Text passage start

Women at the Table

The Algorithm Took Notes: What We Learned at CSW70 About Tech Bias in Justice Systems

On March 11, at a side event during the 70th session of the Commission on the Status of Women, we convened a panel that brought together voices rarely heard in the same room: UN human rights experts, a CEDAW Committee member, and a civil society leader from the Global South — all focused on a single question. When courts use algorithms to make decisions about freedom, whose bias gets baked in?

The answer, grounded in an expert paper I was commissioned to write for the CSW70 Expert Group Meeting, is unambiguous: algorithmic systems do not eliminate discrimination. They launder it — encoding structural bias, giving it a scientific credential, and scaling it beyond what any single biased judge could accomplish alone.

Text passage end

▸ Problem 1
In the article on tech bias in justice systems, on what date was the side event held?
▸ Problem 2
Resume the article on tech bias in justice systems, picking up right after its final sentence.

Given records start

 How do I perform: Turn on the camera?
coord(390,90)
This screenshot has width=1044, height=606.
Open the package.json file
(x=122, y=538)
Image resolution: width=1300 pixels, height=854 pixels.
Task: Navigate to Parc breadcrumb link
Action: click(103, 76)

Given records end

▸ Reply 1
March 11

▸ Reply 2
Three things courts don’t know about their own algorithms

  • They learn from a discriminatory past. In Brazil, language models detect gender bias in court decisions with 88.86% accuracy. Women are characterized as emotional and unpredictable; men’s violence is explained by circumstance. When these patterns become training data, the algorithm doesn’t correct history. It projects it forward.
  • They discriminate without ever naming gender. Employment gaps from caregiving, residential instability, relationship history — these proxy variables correlate with gendered social roles. The algorithm never mentions gender. Gender is everywhere in it.
  • They automate the credibility gap. Women already face lower credibility ratings from judges, particularly in sexual assault cases. Algorithms trained on those decisions systematize that gap at scale.

The numbers tell the story

The data we presented spans continents. In the United States, women rated “high risk” by the COMPAS algorithm reoffended at less than half the rate of men given the same rating — 25% versus 52%. In the Netherlands, immigrant women from Morocco and Turkey were rated 40% higher risk than Dutch women with identical criminal histories. In Canada, Indigenous women were rated 35% higher risk despite significantly lower violent reoffending rates. These are not edge cases. They are the system working as designed.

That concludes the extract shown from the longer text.